In the listing below, start your output at the line with "This screenshot has width=2576, height=1324." and end it after the line with "Click the PIN 1# dot marker", copying every line exactly.

....

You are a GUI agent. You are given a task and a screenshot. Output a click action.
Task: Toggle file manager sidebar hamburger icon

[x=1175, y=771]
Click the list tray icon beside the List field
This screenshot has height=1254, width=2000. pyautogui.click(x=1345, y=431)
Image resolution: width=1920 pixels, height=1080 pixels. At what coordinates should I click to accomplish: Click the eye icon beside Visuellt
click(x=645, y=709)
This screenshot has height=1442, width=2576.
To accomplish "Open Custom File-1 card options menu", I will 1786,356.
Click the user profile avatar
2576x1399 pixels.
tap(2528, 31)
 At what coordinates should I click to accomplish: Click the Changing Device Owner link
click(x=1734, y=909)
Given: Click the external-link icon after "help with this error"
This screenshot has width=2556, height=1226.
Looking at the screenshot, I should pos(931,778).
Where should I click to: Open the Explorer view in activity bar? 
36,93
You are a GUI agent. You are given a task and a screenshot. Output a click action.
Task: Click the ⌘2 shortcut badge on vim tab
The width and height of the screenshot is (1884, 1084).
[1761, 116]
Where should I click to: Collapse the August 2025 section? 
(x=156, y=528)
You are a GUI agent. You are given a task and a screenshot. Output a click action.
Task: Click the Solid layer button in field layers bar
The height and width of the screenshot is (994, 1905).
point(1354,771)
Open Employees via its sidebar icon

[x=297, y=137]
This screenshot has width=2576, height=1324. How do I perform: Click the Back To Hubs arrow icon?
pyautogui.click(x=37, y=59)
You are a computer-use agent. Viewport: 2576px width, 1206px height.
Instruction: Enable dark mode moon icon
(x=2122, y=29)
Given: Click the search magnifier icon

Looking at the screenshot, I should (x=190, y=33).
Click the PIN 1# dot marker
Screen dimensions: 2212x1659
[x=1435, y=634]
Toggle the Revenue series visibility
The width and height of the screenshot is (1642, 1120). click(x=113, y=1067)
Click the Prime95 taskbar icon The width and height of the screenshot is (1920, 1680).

....

§ **TASK SOLUTION**
This screenshot has width=2576, height=1324. How do I perform: Click the Back To Hubs arrow icon?
pyautogui.click(x=37, y=59)
You are a computer-use agent. Viewport: 2576px width, 1206px height.
Instruction: Enable dark mode moon icon
(x=2122, y=29)
Given: Click the search magnifier icon

Looking at the screenshot, I should (x=190, y=33).
Click the PIN 1# dot marker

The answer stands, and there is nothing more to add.